Hi Theodoros,
In data Monday 22 February 2016 17:55:24, Theodoros Theodoropoulos ha scritto:
> I'm about to add a few hundred thousand scanned pdf pages WITH OCR into
> one of my 1.2.x Invenio installations and I was wondering if anyone has
> been using SOLR for fulltext indexing in production.
> The reason I'm a bit skeptical is because even the latest master for
> Invenio 1.x branch uses the same old solr-3.1.0 from 2011...
> It's been a while since I last tested this feature (and although it
> worked back then for a few demo records) indexing words from almost a
> million PDF pages is something different :)
> So I could really use your feedback and suggestions, if you have any!
>
> (N.B. I suppose elasticsearch will excel in such work cases, but
> upgrading to 2.x or even 3.x is out of the question for the time being...)
>
> Kind regards,
> Theodoros Theodoropoulos
>
> ps. FYI, my lame attempt to compile the provided java classes with
> java-1.7 (using the appropriate new classpaths) in order to hook it up
> to the latest solr-4.10.x has been a disaster... If anyone succeed in
> this please come forward!
Solr integration is indeed unmantained.
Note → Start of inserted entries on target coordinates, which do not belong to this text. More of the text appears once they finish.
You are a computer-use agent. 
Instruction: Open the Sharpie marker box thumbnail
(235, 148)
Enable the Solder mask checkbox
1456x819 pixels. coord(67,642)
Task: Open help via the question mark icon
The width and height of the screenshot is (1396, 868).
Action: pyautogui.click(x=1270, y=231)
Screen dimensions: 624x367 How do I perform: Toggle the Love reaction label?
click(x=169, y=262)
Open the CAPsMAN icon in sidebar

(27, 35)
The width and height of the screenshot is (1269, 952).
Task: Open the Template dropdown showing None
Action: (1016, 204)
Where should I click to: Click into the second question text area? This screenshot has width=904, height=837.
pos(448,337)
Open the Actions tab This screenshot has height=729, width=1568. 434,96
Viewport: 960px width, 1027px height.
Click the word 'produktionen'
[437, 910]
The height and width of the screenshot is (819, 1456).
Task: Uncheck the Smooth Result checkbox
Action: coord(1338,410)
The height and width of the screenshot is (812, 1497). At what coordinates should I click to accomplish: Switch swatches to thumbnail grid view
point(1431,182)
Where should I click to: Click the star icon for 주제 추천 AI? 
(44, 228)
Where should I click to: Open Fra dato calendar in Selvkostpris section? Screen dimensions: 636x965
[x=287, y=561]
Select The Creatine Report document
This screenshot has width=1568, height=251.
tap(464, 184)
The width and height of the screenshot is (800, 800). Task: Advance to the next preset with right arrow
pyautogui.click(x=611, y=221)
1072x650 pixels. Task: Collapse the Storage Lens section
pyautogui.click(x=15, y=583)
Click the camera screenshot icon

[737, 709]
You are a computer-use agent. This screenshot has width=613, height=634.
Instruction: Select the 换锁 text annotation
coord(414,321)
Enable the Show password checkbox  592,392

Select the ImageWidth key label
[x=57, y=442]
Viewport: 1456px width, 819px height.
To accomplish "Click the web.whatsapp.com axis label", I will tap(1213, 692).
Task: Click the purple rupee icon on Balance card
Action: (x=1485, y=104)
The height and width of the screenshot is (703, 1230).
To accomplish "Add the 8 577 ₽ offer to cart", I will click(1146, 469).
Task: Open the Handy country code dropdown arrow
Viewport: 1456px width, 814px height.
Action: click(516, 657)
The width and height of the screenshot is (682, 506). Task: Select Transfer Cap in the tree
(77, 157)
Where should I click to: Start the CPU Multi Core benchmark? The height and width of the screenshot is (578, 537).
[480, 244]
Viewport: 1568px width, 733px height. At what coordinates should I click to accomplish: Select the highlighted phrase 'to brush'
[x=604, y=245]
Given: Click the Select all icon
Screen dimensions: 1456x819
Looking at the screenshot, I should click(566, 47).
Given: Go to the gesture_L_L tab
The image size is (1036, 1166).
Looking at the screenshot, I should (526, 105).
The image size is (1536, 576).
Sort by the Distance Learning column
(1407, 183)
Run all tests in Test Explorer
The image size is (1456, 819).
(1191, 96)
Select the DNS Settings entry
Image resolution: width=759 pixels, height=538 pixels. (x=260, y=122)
In INSPIRE and CDS we use exactly the
implementation based on Invenio 1.2.x (on SLC6/RHEL6/CentOS6) which is based
on Solr 3. For us it works in a basic way just to index fulltext files. (we
have no major issue in terms of performance: nearly 600K full text files
indexed on a single node machine for nearly 200GB of disk space used.
Indeed Invenio 2/3 is fully based on ES for its very indexing core.
Cheers!
Sam
--
Samuele Kaplun
INSPIRE Service Manager ** <http://inspirehep.net/>